Although carbon dioxide is of interest in planetary science, few studies have been devoted so far to the H2O–CO2 system at pressures and temperatures relevant to planetary interiors, especially of the icy moons of the giant planets. In this study, new sapphire and diamond anvil cell experiments were conducted in this binary system to constrain the stability of the CO2 hydrates and H2O-ice VI at CO2 saturation in the 250–330K and 0–1.7GPa temperature and pressure ranges. Phases and equilibria were characterized by in situ Raman spectroscopy and optical monitoring. The equilibrium between the CO2 sI clathrate hydrate and the H2O-rich liquid phase was constrained over the entire pressure range of stability of the hydrate, up to 0.7–0.8GPa, with results in agreement with previous studies at lower pressures.

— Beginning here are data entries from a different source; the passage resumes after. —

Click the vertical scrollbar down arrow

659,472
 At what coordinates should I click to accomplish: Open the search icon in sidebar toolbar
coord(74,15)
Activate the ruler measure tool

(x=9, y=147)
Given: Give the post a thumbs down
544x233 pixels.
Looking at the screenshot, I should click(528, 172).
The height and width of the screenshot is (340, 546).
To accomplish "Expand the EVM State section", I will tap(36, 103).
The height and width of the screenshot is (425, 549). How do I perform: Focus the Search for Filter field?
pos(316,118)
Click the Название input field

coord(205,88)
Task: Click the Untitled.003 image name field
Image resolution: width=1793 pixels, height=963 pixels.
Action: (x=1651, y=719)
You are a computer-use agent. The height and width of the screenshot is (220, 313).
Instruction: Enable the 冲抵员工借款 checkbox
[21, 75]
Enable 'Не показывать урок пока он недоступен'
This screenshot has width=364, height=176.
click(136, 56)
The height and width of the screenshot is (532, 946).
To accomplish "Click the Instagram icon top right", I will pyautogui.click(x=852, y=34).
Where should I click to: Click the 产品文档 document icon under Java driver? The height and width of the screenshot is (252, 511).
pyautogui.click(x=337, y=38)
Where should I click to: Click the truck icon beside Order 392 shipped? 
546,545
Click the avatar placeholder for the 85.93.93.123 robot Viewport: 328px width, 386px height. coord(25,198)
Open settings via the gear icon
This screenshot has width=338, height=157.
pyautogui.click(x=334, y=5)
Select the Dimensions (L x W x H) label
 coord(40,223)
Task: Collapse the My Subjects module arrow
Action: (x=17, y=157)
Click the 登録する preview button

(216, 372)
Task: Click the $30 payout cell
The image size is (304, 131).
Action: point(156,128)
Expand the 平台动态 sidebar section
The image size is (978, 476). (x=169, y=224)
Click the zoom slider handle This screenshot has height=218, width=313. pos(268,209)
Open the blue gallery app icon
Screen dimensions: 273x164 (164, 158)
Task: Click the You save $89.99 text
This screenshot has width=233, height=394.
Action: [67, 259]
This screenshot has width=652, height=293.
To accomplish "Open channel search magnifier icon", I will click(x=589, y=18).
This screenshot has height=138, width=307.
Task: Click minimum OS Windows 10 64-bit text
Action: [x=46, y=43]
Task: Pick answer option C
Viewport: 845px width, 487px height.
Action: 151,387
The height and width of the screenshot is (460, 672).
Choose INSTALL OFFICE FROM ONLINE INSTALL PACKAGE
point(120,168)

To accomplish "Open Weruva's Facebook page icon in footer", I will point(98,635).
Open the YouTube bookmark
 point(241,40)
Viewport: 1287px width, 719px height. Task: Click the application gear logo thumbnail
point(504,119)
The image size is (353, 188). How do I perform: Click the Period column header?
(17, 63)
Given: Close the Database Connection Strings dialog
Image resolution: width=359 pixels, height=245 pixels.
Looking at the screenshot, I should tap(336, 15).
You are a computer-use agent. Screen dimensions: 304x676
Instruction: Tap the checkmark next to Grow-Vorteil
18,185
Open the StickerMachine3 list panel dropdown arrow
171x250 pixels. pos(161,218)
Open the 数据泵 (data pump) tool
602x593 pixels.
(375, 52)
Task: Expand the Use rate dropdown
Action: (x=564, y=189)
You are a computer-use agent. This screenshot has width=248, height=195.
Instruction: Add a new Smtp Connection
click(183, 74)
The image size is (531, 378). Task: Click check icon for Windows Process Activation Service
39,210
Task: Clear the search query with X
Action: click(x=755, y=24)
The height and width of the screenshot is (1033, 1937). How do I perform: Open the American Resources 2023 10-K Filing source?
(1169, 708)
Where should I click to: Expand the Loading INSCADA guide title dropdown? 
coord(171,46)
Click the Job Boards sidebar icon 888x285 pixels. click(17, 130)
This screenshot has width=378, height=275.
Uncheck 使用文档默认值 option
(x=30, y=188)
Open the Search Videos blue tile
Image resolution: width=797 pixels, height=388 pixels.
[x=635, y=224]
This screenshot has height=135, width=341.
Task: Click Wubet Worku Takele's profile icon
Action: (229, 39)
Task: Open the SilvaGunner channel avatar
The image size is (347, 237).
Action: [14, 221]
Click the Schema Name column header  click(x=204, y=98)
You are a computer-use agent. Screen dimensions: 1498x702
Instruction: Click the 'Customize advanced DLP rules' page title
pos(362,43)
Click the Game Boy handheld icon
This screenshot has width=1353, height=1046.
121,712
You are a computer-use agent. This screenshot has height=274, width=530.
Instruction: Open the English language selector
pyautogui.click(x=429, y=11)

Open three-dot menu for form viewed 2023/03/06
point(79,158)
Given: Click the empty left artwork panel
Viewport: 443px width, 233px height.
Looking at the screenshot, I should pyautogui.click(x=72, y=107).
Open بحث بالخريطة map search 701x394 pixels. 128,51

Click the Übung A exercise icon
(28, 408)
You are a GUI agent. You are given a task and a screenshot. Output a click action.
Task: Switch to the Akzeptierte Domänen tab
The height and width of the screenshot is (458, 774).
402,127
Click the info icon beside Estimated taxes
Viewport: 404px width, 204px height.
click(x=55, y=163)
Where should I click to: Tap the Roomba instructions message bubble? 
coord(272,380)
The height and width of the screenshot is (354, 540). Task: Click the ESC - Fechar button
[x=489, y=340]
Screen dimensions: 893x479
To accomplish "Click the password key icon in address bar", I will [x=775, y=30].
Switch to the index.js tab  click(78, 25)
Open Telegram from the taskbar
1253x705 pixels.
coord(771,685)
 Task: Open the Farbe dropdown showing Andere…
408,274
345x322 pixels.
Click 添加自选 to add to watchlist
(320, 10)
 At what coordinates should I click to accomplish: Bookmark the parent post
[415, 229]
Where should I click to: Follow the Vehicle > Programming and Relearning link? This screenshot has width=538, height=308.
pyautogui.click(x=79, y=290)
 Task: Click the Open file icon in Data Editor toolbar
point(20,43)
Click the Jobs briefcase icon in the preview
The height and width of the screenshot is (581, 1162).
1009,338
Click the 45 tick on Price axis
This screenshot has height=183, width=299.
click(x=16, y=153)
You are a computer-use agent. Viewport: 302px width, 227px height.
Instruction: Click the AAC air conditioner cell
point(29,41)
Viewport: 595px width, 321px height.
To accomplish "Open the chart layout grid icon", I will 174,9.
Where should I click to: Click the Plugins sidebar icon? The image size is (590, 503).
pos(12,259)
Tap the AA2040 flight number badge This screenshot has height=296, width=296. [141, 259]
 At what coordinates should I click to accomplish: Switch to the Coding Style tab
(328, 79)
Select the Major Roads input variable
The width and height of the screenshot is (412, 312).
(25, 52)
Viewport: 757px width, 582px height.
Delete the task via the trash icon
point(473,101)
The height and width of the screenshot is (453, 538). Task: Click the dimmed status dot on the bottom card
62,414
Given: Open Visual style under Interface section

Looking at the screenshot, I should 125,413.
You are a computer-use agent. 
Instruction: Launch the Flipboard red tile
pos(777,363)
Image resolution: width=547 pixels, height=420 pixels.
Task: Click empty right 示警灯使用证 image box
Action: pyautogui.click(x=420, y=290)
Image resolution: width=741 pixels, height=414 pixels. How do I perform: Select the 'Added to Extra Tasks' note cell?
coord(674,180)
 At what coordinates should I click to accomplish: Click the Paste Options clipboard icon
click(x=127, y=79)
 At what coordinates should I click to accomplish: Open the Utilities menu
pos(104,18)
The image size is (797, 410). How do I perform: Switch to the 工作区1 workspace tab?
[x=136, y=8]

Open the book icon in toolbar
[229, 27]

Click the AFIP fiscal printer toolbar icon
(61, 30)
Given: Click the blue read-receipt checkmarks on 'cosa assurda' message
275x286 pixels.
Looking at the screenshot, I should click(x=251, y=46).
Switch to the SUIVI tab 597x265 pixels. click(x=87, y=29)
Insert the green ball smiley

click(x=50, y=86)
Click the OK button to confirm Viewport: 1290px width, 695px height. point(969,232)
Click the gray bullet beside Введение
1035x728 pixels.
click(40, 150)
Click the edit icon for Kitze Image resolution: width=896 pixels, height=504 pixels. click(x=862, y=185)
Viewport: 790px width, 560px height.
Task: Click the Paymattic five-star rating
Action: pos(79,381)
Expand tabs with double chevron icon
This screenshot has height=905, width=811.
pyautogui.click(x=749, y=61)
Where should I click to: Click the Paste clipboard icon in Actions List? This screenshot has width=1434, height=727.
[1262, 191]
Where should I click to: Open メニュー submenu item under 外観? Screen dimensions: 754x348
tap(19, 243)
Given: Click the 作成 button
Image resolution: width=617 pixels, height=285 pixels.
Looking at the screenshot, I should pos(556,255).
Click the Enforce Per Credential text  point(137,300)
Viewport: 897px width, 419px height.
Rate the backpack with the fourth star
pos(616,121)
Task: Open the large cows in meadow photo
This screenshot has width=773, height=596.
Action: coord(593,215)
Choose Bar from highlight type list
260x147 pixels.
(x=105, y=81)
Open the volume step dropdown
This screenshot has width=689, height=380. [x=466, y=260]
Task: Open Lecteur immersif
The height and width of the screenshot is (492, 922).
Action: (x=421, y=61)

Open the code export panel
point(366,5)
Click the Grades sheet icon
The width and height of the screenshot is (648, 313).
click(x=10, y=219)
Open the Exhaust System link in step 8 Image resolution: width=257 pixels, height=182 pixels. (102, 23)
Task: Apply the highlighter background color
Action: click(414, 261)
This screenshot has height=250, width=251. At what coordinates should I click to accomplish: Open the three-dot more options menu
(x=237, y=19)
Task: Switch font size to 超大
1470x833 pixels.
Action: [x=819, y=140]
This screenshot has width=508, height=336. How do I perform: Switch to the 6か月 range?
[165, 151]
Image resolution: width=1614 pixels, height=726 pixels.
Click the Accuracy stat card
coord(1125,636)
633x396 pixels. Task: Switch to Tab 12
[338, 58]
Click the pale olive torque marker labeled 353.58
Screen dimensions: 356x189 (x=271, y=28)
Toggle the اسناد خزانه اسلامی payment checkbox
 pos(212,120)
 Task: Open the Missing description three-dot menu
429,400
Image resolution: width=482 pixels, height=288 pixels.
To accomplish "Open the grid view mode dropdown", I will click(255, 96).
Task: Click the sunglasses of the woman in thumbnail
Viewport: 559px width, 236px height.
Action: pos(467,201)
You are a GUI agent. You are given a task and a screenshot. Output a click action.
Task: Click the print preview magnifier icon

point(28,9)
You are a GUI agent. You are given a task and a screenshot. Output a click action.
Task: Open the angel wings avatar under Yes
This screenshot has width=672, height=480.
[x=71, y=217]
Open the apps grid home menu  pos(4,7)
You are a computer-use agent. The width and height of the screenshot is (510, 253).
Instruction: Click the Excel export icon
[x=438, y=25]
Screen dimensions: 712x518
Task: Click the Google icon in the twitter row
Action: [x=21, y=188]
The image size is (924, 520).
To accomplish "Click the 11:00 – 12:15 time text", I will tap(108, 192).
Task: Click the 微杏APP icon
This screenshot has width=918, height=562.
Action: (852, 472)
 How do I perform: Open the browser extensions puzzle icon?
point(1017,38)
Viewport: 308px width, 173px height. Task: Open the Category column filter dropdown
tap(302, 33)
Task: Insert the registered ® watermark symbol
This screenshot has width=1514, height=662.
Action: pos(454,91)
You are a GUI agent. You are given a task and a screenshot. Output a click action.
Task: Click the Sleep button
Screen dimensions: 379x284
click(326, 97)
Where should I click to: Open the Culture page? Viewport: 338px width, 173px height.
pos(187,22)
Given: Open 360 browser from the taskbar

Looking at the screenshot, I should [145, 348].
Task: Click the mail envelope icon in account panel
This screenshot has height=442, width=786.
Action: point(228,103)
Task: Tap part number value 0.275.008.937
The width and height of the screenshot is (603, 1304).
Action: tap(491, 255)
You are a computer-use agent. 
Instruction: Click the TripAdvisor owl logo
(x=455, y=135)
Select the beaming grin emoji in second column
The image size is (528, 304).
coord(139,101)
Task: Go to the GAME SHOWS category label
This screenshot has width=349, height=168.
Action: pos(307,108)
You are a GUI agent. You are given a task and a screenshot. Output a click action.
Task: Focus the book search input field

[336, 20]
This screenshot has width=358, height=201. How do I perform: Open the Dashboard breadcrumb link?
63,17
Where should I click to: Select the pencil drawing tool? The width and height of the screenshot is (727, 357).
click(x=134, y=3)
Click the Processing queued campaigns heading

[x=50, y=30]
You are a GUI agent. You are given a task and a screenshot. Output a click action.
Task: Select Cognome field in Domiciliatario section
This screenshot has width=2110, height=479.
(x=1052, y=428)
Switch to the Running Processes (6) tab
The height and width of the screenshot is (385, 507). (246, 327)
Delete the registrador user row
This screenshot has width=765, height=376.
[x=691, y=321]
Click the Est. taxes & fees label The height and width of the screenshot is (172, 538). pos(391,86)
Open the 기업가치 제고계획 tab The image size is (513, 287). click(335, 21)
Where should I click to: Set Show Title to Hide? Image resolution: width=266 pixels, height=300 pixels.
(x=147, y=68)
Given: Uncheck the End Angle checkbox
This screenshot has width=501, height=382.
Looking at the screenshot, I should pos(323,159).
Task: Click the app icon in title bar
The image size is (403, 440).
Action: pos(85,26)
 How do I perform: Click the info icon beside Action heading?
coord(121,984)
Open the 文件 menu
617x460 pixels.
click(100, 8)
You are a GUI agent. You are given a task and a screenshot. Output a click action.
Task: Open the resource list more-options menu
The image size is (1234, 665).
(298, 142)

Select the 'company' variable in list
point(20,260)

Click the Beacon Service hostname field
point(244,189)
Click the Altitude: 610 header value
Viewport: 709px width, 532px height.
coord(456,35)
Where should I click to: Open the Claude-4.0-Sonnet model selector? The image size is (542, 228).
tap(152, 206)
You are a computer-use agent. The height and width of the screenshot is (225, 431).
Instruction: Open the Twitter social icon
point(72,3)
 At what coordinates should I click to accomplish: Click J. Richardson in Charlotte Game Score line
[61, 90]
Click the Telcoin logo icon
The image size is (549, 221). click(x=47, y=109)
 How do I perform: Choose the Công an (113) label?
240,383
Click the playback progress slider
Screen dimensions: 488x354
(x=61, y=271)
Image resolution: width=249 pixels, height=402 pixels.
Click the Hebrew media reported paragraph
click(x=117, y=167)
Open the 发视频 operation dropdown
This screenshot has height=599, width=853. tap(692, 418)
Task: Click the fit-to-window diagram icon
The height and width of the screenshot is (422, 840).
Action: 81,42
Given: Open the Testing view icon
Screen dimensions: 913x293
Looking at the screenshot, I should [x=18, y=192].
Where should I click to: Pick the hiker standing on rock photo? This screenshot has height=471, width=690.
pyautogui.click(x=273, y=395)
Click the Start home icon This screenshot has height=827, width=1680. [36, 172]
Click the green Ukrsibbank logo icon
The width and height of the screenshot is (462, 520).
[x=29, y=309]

Above this pressure and below 1GPa, our experiments confirmed the existence of the new CO2 high-pressure hydrate reported recently. Finally, the melting curve of the H2O-ice VI at CO2 saturation in the absence of CO2 hydrates was determined between 0.8 and 1.7GPa. Using an available chemical potential model for H2O, a first assessment of the solubility of CO2 along the H2O-ice VI melting curve is given. Consistent with these new results and previous studies of the H2O–CO2 system, a P–T–X description of the binary system is proposed. The evolution with pressure of the Raman signatures of the two CO2 hydrates is detailed, and their stability is discussed in light of other clathrate hydrate-forming systems.